Wherein, in the step 3), carrying out the method that merges with theme is: word-based message vector matrix, according to word to The cosine similarity of amount merges same descriptor.

Wherein, in the step 4), the semantic extension method of lexical item is as follows: semantic tagger is carried out to the context of lexical item, Then the keyword of context is extracted according to preset grammar templates, and forms effective semanteme based on the lexical item, counts corpus The frequency for concentrating various effective semantemes based on the lexical item selects which effectively semanteme by the lexical item as this according to the frequency The semantic extension of lexical item.

Wherein, the preset grammar templates include: " principal series table ", " Subject, Predicate and Object ", " main " and " guest of honour " template.

Compared with prior art, the present invention has following technical effect:

1, the present invention can be improved the accuracy rate that candidate word is excavated in social networks.

2, the present invention can obtain the semanteme of more accurately expression social networks focus incident.

3, the present invention can preferably have found the relatively small number of focus incident of those number of documents in social networks.

4, the present invention can have found the focus incident for still breaking out early period in social networks in public sentiment more in time earlier.

Detailed description of the invention

Hereinafter, carrying out the embodiment that the present invention will be described in detail in conjunction with attached drawing, in which:

Fig. 1 shows the flow chart of the hot information method for digging of one embodiment of the invention.

Specific embodiment

As it was noted above, the publication and latest developments of many grave news are derived from social networks at present, internet is Spot and communication channel at many social hotspots events.An object of the present invention is sought to by magnanimity social activity The data mining of network documentation finds the hot information (such as focus incident) contained in these data.Below with reference to implementation Example is further described through the present invention.

According to one embodiment of present invention, a kind of self feed back meaning of a word extension (Self-Feedback Semantic is proposed Extension, hereinafter referred to as SSE) magnanimity social networks document hot information method for digging, Fig. 1 shows the hot information The flow chart of method for digging, with reference to Fig. 1, this method includes the following steps:

Step 1: history corpus being segmented and establishes lexical item weight table.In this step, to magnanimity social networks to be analyzed Document is segmented, and each lexical item and its corresponding lexical item weight are obtained.The lexical item weight indicates word in entire document sets Weight.In the present embodiment, use TFIDF value as lexical item weight.TFIDF(term frequency–inverse document It frequency) is a kind of common weighting technique for information retrieval and data mining, it can assess vocabulary for a text The significance level of part collection or a copy of it file in a corpus.Time that the importance of words occurs hereof with it The directly proportional increases of number, but the frequency that can occur in corpus with it simultaneously is inversely proportional decline.TFIDF value on the one hand can be Filtering noise word to a certain extent, on the other hand only needing to carry out corpus primary traversal can be obtained, and compares and is suitble to do The calculating of large-scale corpus collection.

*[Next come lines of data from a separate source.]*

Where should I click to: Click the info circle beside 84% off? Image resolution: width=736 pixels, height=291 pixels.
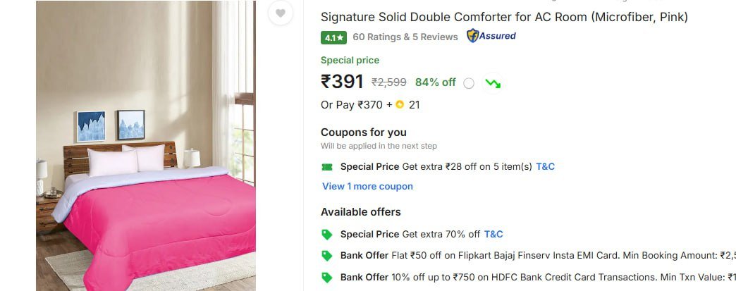click(x=469, y=83)
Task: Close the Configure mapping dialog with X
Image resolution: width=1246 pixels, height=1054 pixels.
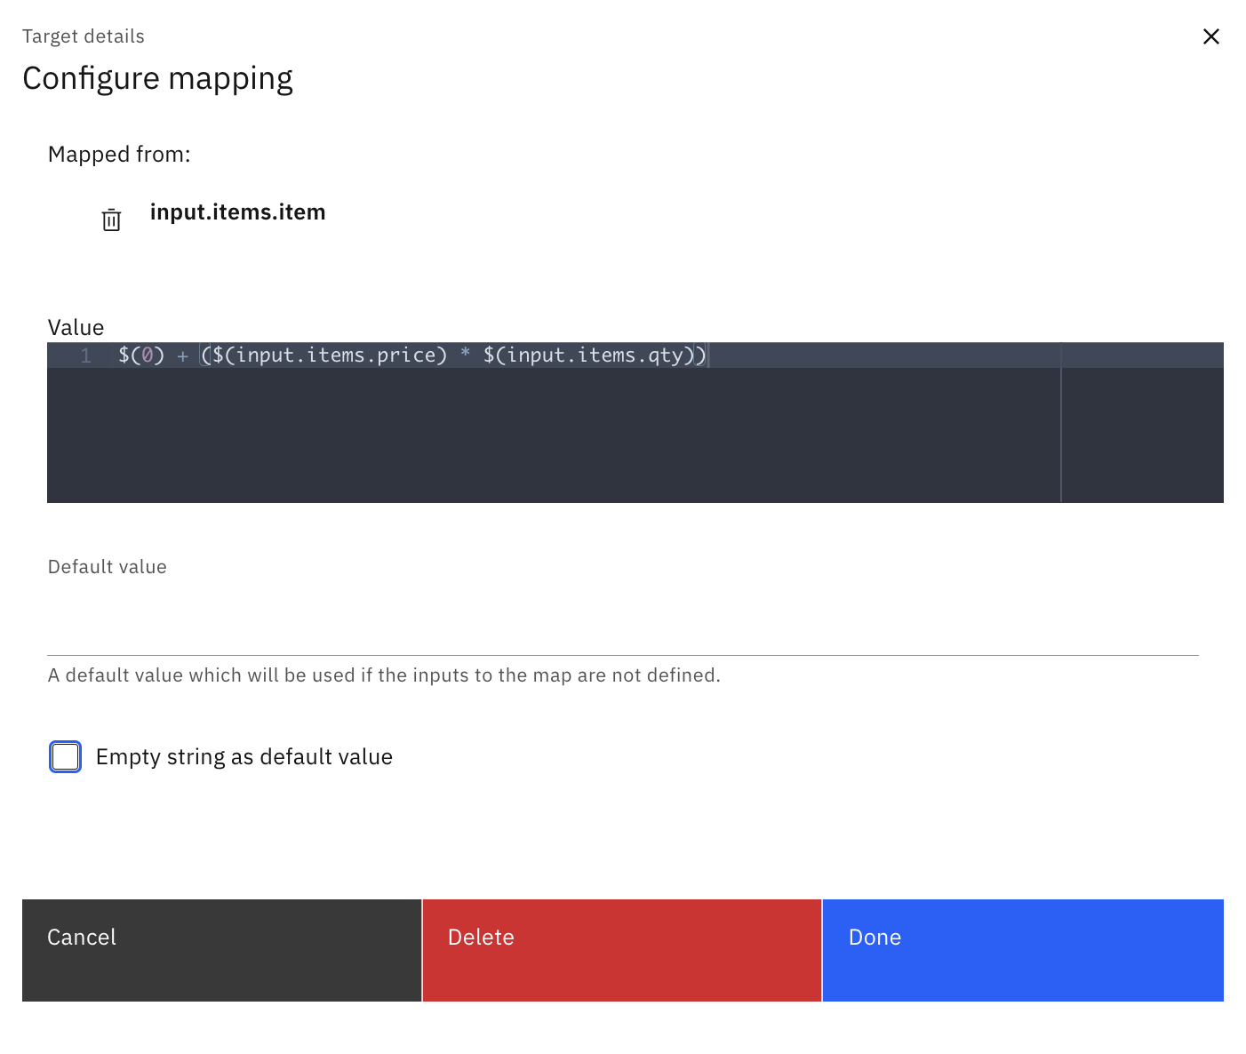Action: [1210, 36]
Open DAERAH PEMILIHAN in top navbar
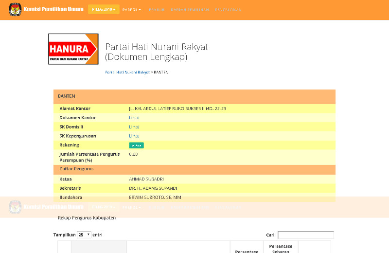The image size is (389, 253). [190, 10]
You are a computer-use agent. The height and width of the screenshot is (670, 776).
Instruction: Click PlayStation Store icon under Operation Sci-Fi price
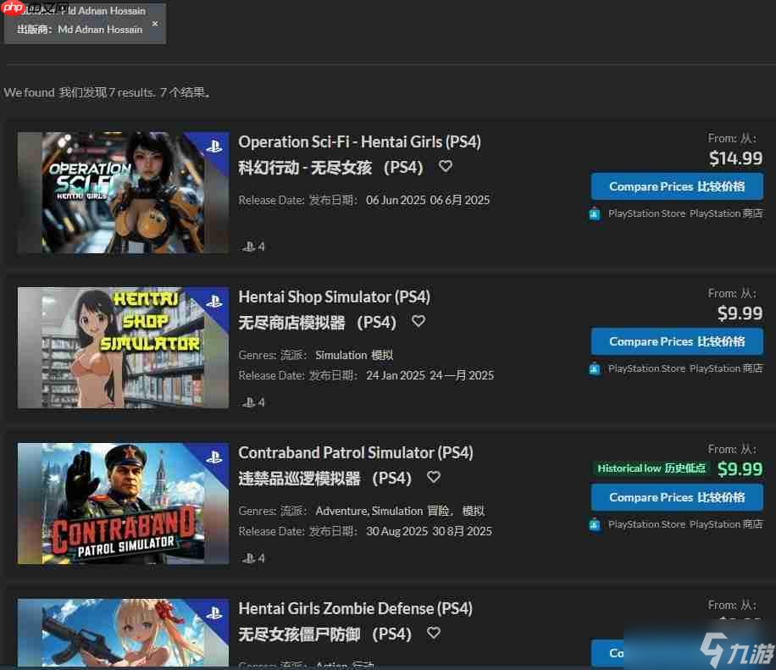tap(595, 213)
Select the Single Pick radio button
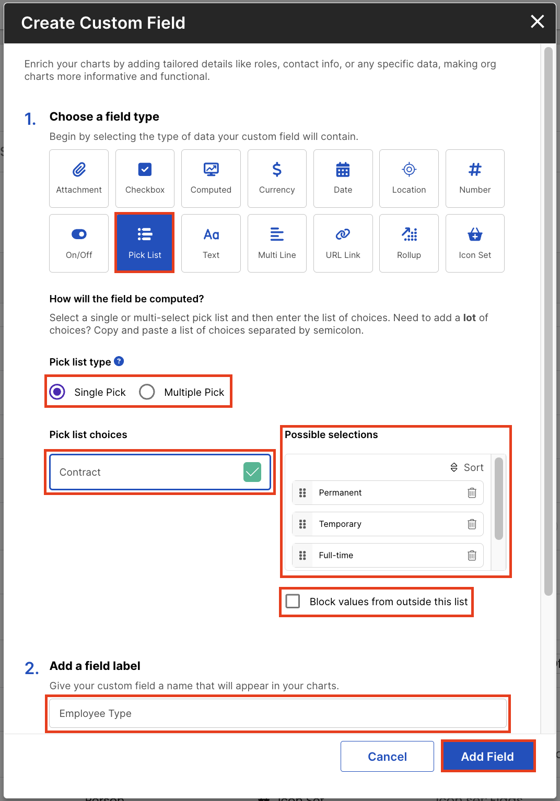This screenshot has height=801, width=560. 57,392
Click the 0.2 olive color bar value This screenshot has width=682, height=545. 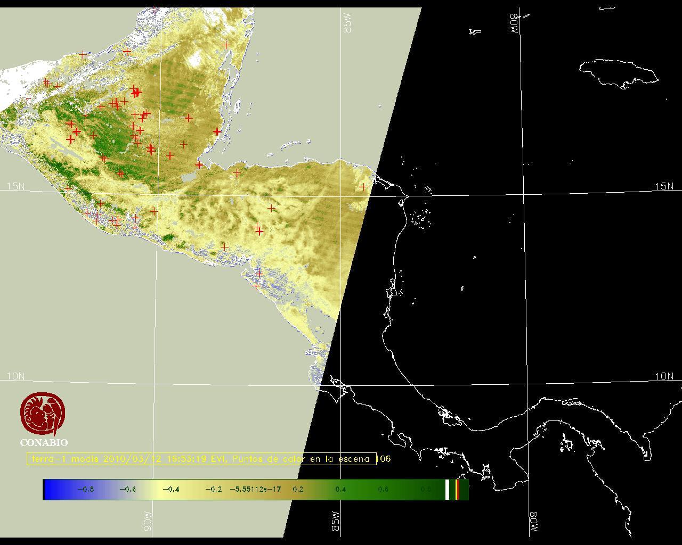pyautogui.click(x=298, y=489)
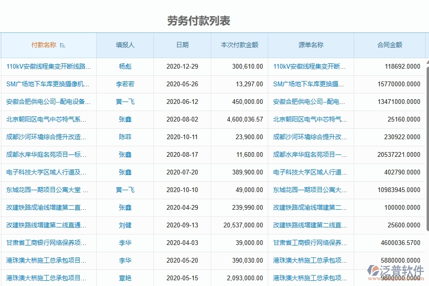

In one embodiment, the document of the long text in magnanimity social networks document is established into document sets, only to document The document of concentration is segmented and is established lexical item weight table.The lexical item weight table has recorded each lexical item and its lexical item weight, i.e., TFIDF value.

Step 2: calculating the temperature of each lexical item in actual time window, selecting temperature is preceding several lexical items.If The significance level of lexical item has change under current corpus, then lexical item can be detected to the fluctuation journey in history corpus Degree, and then show temperature of the lexical item in corpus.The promotion of lexical item TFIDF value both may be that the frequency of use of lexical item increases, It is also likely to be the concentration outburst of lexical item dependent event.Therefore, the fluctuation of TFIDF value can embody the temperature of lexical item.Moreover, because The use of verb, adjective etc. is not close coupling in focus incident, so the weight variation of verb, adjective etc. will not be too Greatly.Therefore, these noise words unrelated with focus incident can further be eliminated while counting lexical item temperature in aforementioned manners ?.

In one embodiment, lexical item temperature F (k) is calculated according to formula (1).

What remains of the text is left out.